● Study material:
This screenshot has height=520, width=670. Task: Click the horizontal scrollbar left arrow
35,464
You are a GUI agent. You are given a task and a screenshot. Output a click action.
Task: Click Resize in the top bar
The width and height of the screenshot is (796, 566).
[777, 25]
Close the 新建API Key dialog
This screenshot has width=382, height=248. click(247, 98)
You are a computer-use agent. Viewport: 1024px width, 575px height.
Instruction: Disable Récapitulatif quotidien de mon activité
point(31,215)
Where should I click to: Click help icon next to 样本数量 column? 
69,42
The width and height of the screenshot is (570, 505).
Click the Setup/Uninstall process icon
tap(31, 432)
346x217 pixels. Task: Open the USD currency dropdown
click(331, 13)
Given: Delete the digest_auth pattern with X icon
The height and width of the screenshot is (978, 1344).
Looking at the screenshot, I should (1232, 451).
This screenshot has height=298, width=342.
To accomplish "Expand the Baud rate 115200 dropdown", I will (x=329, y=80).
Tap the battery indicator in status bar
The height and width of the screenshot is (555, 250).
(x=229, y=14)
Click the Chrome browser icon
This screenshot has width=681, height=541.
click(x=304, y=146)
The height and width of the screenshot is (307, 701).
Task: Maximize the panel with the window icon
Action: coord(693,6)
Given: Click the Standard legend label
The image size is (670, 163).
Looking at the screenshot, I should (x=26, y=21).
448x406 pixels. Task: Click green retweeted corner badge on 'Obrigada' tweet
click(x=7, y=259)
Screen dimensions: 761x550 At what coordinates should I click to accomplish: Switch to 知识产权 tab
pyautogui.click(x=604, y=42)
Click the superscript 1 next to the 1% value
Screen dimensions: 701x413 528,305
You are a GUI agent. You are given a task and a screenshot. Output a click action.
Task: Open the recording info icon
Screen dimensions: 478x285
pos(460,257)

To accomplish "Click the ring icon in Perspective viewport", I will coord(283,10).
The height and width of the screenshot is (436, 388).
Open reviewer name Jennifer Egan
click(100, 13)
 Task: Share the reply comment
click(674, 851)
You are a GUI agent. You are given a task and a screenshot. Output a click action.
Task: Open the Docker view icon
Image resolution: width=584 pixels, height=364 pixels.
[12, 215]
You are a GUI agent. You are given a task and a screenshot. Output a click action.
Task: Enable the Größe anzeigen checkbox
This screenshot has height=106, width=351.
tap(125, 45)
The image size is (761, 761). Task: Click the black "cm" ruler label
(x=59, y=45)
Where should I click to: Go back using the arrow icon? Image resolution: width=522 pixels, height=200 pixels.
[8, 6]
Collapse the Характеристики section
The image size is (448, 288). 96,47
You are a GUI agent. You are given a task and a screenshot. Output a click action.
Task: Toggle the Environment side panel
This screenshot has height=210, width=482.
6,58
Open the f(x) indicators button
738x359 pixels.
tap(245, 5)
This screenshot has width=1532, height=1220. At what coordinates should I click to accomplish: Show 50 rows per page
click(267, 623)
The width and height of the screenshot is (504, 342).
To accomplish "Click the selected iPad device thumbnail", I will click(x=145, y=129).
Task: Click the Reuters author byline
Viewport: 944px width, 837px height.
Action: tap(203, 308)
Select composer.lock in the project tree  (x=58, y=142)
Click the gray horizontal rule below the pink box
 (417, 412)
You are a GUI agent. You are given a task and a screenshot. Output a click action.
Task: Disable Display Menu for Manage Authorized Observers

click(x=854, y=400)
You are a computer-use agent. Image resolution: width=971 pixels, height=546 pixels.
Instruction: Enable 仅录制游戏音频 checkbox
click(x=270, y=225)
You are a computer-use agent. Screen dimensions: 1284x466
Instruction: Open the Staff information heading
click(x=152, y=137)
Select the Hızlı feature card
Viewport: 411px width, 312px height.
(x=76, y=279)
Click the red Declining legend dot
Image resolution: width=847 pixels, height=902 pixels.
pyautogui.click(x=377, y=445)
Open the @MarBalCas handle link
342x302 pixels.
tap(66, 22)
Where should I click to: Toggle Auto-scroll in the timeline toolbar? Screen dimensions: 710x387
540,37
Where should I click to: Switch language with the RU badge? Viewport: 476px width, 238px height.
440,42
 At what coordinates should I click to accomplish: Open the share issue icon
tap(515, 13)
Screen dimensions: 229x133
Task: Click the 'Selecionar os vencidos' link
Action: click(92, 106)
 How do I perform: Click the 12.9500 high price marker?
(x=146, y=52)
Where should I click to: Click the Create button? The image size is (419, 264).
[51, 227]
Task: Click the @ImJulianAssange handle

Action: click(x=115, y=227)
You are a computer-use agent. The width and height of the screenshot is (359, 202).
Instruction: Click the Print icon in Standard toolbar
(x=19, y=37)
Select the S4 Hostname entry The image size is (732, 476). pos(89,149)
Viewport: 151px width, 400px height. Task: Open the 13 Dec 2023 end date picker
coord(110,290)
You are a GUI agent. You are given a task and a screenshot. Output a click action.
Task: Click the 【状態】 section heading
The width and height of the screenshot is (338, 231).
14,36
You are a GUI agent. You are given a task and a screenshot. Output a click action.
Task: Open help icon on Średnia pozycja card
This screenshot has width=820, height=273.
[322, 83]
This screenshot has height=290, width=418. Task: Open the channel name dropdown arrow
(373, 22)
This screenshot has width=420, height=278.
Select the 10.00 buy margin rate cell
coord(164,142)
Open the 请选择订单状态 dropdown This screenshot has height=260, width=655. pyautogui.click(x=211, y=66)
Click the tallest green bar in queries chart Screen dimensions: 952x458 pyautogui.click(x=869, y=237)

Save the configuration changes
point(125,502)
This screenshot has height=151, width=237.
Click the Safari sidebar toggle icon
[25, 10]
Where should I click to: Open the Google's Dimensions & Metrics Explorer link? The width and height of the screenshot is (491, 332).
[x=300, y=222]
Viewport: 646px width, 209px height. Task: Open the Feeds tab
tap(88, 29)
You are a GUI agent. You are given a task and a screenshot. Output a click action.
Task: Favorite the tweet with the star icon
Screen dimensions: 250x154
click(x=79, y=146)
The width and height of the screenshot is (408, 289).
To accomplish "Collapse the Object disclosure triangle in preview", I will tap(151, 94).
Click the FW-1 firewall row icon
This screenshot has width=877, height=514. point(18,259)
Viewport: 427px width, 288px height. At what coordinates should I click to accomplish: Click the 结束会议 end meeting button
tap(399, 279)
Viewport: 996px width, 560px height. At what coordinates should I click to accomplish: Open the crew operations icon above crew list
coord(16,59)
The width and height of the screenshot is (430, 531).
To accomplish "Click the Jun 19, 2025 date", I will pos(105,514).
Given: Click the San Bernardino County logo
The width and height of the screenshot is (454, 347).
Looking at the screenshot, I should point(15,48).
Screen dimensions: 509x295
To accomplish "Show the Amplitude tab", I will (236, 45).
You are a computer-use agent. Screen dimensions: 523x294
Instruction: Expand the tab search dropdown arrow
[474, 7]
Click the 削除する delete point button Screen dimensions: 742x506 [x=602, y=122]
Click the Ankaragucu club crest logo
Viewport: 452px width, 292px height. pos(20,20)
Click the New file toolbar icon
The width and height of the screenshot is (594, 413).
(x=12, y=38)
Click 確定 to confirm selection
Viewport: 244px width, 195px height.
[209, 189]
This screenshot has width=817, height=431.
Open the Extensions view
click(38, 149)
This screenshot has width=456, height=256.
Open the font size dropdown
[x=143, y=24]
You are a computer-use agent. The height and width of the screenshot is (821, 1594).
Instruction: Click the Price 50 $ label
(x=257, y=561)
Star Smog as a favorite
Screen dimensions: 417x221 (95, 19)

● What you will do: Retype every entry above, word for word.

● Written response:
This screenshot has height=520, width=670. Task: Click the horizontal scrollbar left arrow
35,464
You are a GUI agent. You are given a task and a screenshot. Output a click action.
Task: Click Resize in the top bar
The width and height of the screenshot is (796, 566).
[777, 25]
Close the 新建API Key dialog
This screenshot has width=382, height=248. click(247, 98)
You are a computer-use agent. Viewport: 1024px width, 575px height.
Instruction: Disable Récapitulatif quotidien de mon activité
point(31,215)
Where should I click to: Click help icon next to 样本数量 column? 
69,42
The width and height of the screenshot is (570, 505).
Click the Setup/Uninstall process icon
tap(31, 432)
346x217 pixels. Task: Open the USD currency dropdown
click(331, 13)
Given: Delete the digest_auth pattern with X icon
The height and width of the screenshot is (978, 1344).
Looking at the screenshot, I should (1232, 451).
This screenshot has height=298, width=342.
To accomplish "Expand the Baud rate 115200 dropdown", I will (x=329, y=80).
Tap the battery indicator in status bar
The height and width of the screenshot is (555, 250).
(x=229, y=14)
Click the Chrome browser icon
This screenshot has width=681, height=541.
click(x=304, y=146)
The height and width of the screenshot is (307, 701).
Task: Maximize the panel with the window icon
Action: coord(693,6)
Given: Click the Standard legend label
The image size is (670, 163).
Looking at the screenshot, I should (x=26, y=21).
448x406 pixels. Task: Click green retweeted corner badge on 'Obrigada' tweet
click(x=7, y=259)
Screen dimensions: 761x550 At what coordinates should I click to accomplish: Switch to 知识产权 tab
pyautogui.click(x=604, y=42)
Click the superscript 1 next to the 1% value
Screen dimensions: 701x413 528,305
You are a GUI agent. You are given a task and a screenshot. Output a click action.
Task: Open the recording info icon
Screen dimensions: 478x285
pos(460,257)

To accomplish "Click the ring icon in Perspective viewport", I will coord(283,10).
The height and width of the screenshot is (436, 388).
Open reviewer name Jennifer Egan
click(100, 13)
 Task: Share the reply comment
click(674, 851)
You are a GUI agent. You are given a task and a screenshot. Output a click action.
Task: Open the Docker view icon
Image resolution: width=584 pixels, height=364 pixels.
[12, 215]
You are a GUI agent. You are given a task and a screenshot. Output a click action.
Task: Enable the Größe anzeigen checkbox
This screenshot has height=106, width=351.
tap(125, 45)
The image size is (761, 761). Task: Click the black "cm" ruler label
(x=59, y=45)
Where should I click to: Go back using the arrow icon? Image resolution: width=522 pixels, height=200 pixels.
[8, 6]
Collapse the Характеристики section
The image size is (448, 288). 96,47
You are a GUI agent. You are given a task and a screenshot. Output a click action.
Task: Toggle the Environment side panel
This screenshot has height=210, width=482.
6,58
Open the f(x) indicators button
738x359 pixels.
tap(245, 5)
This screenshot has width=1532, height=1220. At what coordinates should I click to accomplish: Show 50 rows per page
click(267, 623)
The width and height of the screenshot is (504, 342).
To accomplish "Click the selected iPad device thumbnail", I will click(x=145, y=129).
Task: Click the Reuters author byline
Viewport: 944px width, 837px height.
Action: tap(203, 308)
Select composer.lock in the project tree  (x=58, y=142)
Click the gray horizontal rule below the pink box
 (417, 412)
You are a GUI agent. You are given a task and a screenshot. Output a click action.
Task: Disable Display Menu for Manage Authorized Observers

click(x=854, y=400)
You are a computer-use agent. Image resolution: width=971 pixels, height=546 pixels.
Instruction: Enable 仅录制游戏音频 checkbox
click(x=270, y=225)
You are a computer-use agent. Screen dimensions: 1284x466
Instruction: Open the Staff information heading
click(x=152, y=137)
Select the Hızlı feature card
Viewport: 411px width, 312px height.
(x=76, y=279)
Click the red Declining legend dot
Image resolution: width=847 pixels, height=902 pixels.
pyautogui.click(x=377, y=445)
Open the @MarBalCas handle link
342x302 pixels.
tap(66, 22)
Where should I click to: Toggle Auto-scroll in the timeline toolbar? Screen dimensions: 710x387
540,37
Where should I click to: Switch language with the RU badge? Viewport: 476px width, 238px height.
440,42
 At what coordinates should I click to accomplish: Open the share issue icon
tap(515, 13)
Screen dimensions: 229x133
Task: Click the 'Selecionar os vencidos' link
Action: click(92, 106)
 How do I perform: Click the 12.9500 high price marker?
(x=146, y=52)
Where should I click to: Click the Create button? The image size is (419, 264).
[51, 227]
Task: Click the @ImJulianAssange handle

Action: click(x=115, y=227)
You are a computer-use agent. The width and height of the screenshot is (359, 202).
Instruction: Click the Print icon in Standard toolbar
(x=19, y=37)
Select the S4 Hostname entry The image size is (732, 476). pos(89,149)
Viewport: 151px width, 400px height. Task: Open the 13 Dec 2023 end date picker
coord(110,290)
You are a GUI agent. You are given a task and a screenshot. Output a click action.
Task: Click the 【状態】 section heading
The width and height of the screenshot is (338, 231).
14,36
You are a GUI agent. You are given a task and a screenshot. Output a click action.
Task: Open help icon on Średnia pozycja card
This screenshot has width=820, height=273.
[322, 83]
This screenshot has height=290, width=418. Task: Open the channel name dropdown arrow
(373, 22)
This screenshot has width=420, height=278.
Select the 10.00 buy margin rate cell
coord(164,142)
Open the 请选择订单状态 dropdown This screenshot has height=260, width=655. pyautogui.click(x=211, y=66)
Click the tallest green bar in queries chart Screen dimensions: 952x458 pyautogui.click(x=869, y=237)

Save the configuration changes
point(125,502)
This screenshot has height=151, width=237.
Click the Safari sidebar toggle icon
[25, 10]
Where should I click to: Open the Google's Dimensions & Metrics Explorer link? The width and height of the screenshot is (491, 332).
[x=300, y=222]
Viewport: 646px width, 209px height. Task: Open the Feeds tab
tap(88, 29)
You are a GUI agent. You are given a task and a screenshot. Output a click action.
Task: Favorite the tweet with the star icon
Screen dimensions: 250x154
click(x=79, y=146)
The width and height of the screenshot is (408, 289).
To accomplish "Collapse the Object disclosure triangle in preview", I will tap(151, 94).
Click the FW-1 firewall row icon
This screenshot has width=877, height=514. point(18,259)
Viewport: 427px width, 288px height. At what coordinates should I click to accomplish: Click the 结束会议 end meeting button
tap(399, 279)
Viewport: 996px width, 560px height. At what coordinates should I click to accomplish: Open the crew operations icon above crew list
coord(16,59)
The width and height of the screenshot is (430, 531).
To accomplish "Click the Jun 19, 2025 date", I will pos(105,514).
Given: Click the San Bernardino County logo
The width and height of the screenshot is (454, 347).
Looking at the screenshot, I should point(15,48).
Screen dimensions: 509x295
To accomplish "Show the Amplitude tab", I will (236, 45).
You are a computer-use agent. Screen dimensions: 523x294
Instruction: Expand the tab search dropdown arrow
[474, 7]
Click the 削除する delete point button Screen dimensions: 742x506 [x=602, y=122]
Click the Ankaragucu club crest logo
Viewport: 452px width, 292px height. pos(20,20)
Click the New file toolbar icon
The width and height of the screenshot is (594, 413).
(x=12, y=38)
Click 確定 to confirm selection
Viewport: 244px width, 195px height.
[209, 189]
This screenshot has width=817, height=431.
Open the Extensions view
click(38, 149)
This screenshot has width=456, height=256.
Open the font size dropdown
[x=143, y=24]
You are a computer-use agent. The height and width of the screenshot is (821, 1594).
Instruction: Click the Price 50 $ label
(x=257, y=561)
Star Smog as a favorite
Screen dimensions: 417x221 (95, 19)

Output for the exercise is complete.